2009 TOD UND TEUFEL (Death and Devil, Swedish version Nära Hin Onde)
2015 DIE HOHLMENSCHEN (The Hollow Men)

 

A Conversation with Peter Nestler

Stefan Ramstedt

Stefan Ramstedt: “Zeit” is one of a number of films that you and Zsóka Nestler made in Hungary. It’s also one of many films you made that deal with folk art. Could you say please tell me about the origin of this project and how you came in contact with these artists?

Peter Nestler: I met Zsóka for the first time in Budapest on the 5th of March 1966 (we married later that year). She was then 22, I was 29, and that day we went to an exhibition of Francisco Goya’s “Los Desastres de la Guerra”, the etchings that he’d made between 1810 and 1815 but that never were made public until 1863, thirty-five years after his death. These were horrifying images, but very truthful. Visual art and sculpture was for both me Zsóka a way to understand the world, to live consciously, to enjoy beauty but also to see–to dare seeing–the abysm of human existence.

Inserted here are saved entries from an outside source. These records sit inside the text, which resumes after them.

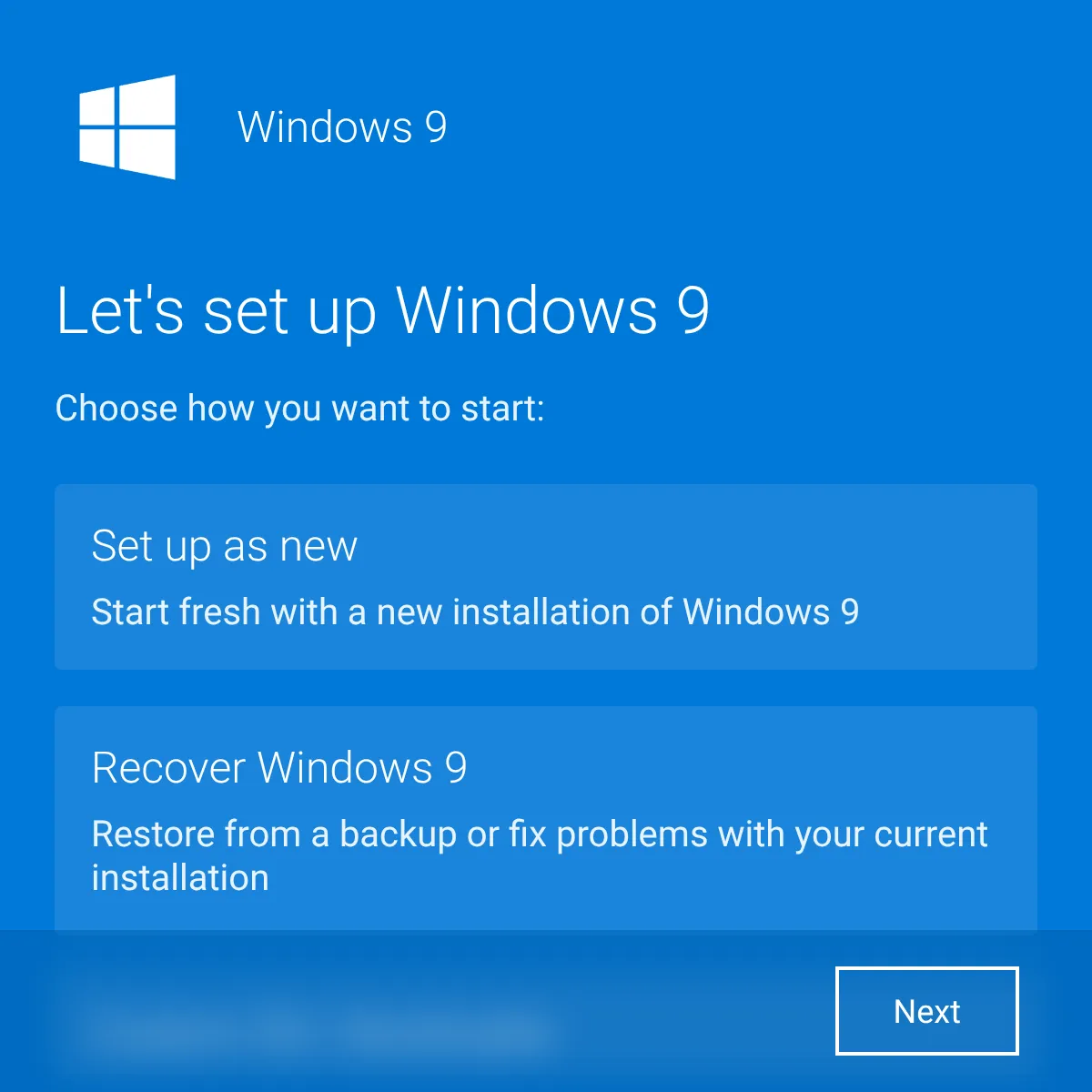Screen dimensions: 1092x1092
Task: Click the "Windows 9" title beside the logo
Action: pos(342,127)
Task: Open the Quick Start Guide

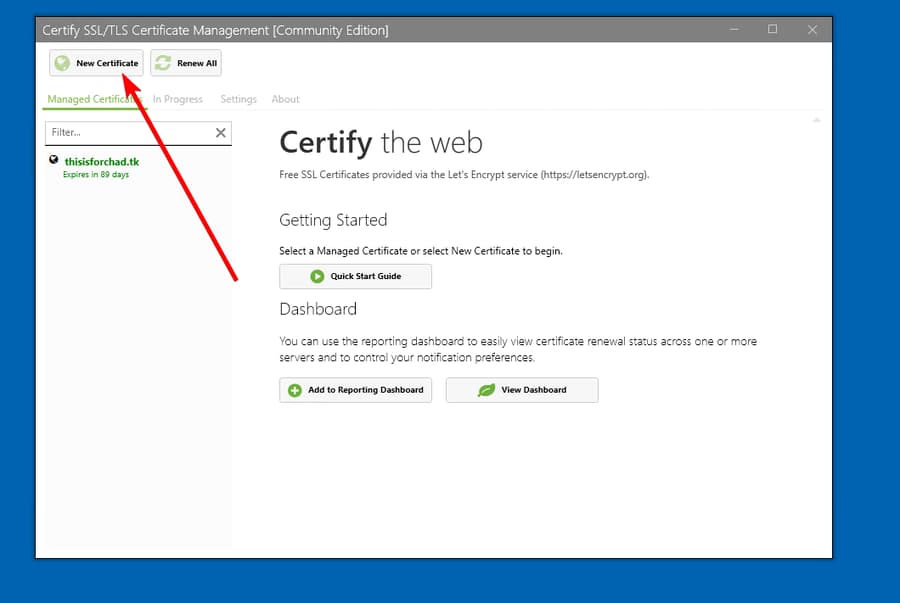Action: pyautogui.click(x=355, y=276)
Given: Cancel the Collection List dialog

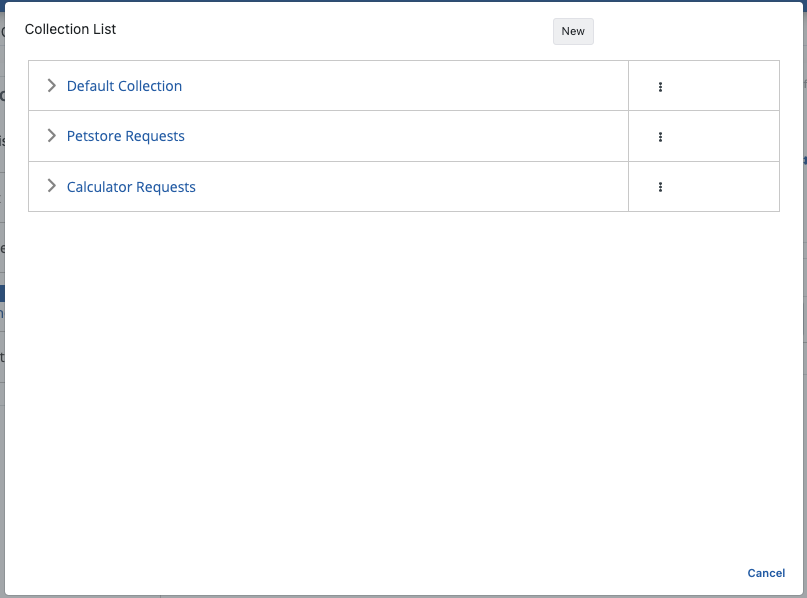Looking at the screenshot, I should click(x=766, y=573).
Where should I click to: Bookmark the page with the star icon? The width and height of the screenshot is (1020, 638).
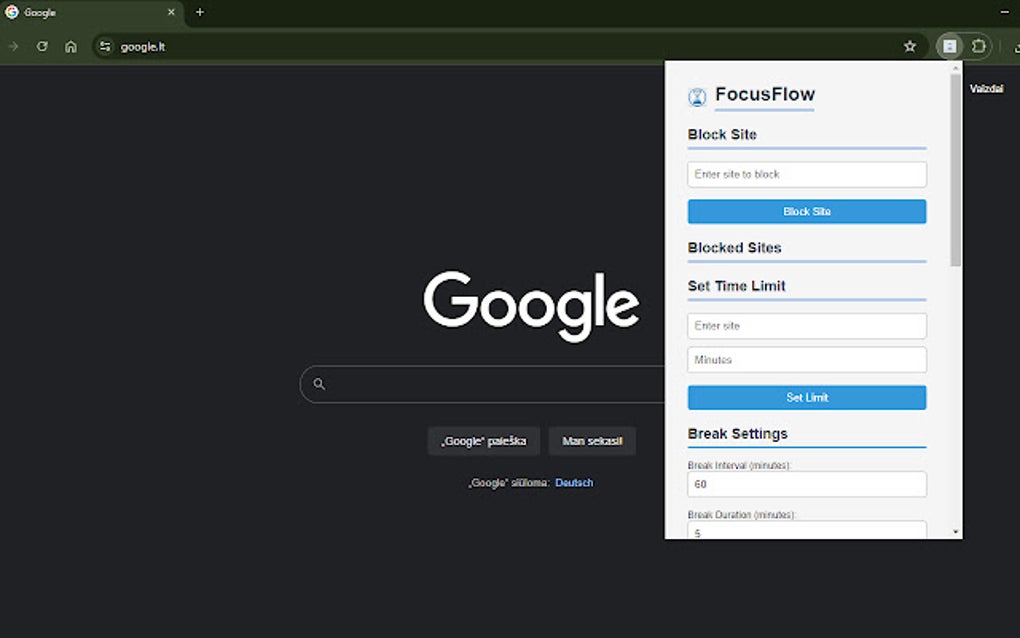point(910,46)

Through Zsóka I got to know the singular work of Tivadar Csontváry Kosztka, as well as the very rich Hungarian folk art, which during the 60s still was vivid in many villages. We’d had the idea of making a film about these works of art ever since those days, but it wasn’t until three decades later that we made “Zeit”; then together with our 22 year-old daughter Monika who held the mic boom.

At the Museum of Naïve Art in the provincial capital Kecskemét we picked out seven artists who lived in different parts of the country. Pál Bánszky, the head of the museum, was very important. He helped us with contacts and addresses. The term “naiv art” is misguiding: these painters and sculptors were depicting their experiences of life (which we didn’t know about) and their dreams.

S.R.: In an interview that I and Martin Grennberger made with Zsóka she says that “the most important role of documentary film is to share personally acquired knowledge that one considers important and wants to continue developing. One wants to document, preserve, touch, convey, and make use of this unique opportunity of being in the right place at the right time.” You two doubtlessly agreed on this question. You mention that it was your daughter who worked with the sound recording, which Zsóka did in many of your earlier films, and I’d be curious to know what Zsóka’s role was during the shooting.

P.N.: For sure we shared this idea about documentary cinema. Perhaps I should add that our knowledge could be altered or broadened considerably during the course of the process, after meeting people or finding images or objects. It’s very important to be open, sensitive, and to be able to question and reconsider what one thought one knows. When it comes to our work tasks during the shooting of “Zeit”: Zsóka was recording the sound with the Nagra tape-recorder and Monika held the boom, whereas I did the cinematography. We couldn’t and didn’t want to put small microphones on the clothes of the artists.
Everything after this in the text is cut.